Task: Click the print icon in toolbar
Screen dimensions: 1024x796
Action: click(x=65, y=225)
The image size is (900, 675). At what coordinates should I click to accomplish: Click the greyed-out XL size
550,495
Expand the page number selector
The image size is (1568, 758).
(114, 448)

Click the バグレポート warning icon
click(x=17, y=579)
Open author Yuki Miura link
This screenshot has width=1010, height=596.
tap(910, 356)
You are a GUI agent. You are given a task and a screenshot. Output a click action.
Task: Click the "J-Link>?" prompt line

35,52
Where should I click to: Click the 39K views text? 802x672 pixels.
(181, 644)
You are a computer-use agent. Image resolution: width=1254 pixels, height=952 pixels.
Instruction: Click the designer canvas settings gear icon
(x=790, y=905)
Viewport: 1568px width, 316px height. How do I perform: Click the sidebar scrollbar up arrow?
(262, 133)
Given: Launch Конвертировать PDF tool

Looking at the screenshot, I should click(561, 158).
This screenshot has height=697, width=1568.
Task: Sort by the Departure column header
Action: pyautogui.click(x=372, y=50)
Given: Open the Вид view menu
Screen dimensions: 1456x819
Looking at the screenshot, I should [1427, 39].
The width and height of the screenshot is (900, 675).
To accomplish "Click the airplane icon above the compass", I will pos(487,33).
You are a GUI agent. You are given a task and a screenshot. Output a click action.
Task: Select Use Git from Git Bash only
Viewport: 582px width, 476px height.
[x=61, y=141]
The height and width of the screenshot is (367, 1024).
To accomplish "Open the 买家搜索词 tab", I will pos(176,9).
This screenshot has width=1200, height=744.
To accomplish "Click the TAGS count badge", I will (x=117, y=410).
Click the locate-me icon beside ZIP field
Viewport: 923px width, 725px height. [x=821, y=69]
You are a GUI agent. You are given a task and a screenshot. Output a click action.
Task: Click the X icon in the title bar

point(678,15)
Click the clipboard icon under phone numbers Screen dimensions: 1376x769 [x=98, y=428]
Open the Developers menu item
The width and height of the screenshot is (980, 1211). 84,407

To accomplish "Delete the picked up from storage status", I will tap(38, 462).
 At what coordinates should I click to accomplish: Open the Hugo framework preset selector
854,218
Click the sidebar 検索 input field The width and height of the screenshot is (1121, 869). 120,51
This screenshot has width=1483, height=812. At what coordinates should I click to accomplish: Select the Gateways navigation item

______________________________

▶ **Assignment**:
This exercise requires the lines of the entries containing the string "from".

▶ **Result of this exercise**:
Task: Select Use Git from Git Bash only
To accomplish "Delete the picked up from storage status", I will tap(38, 462).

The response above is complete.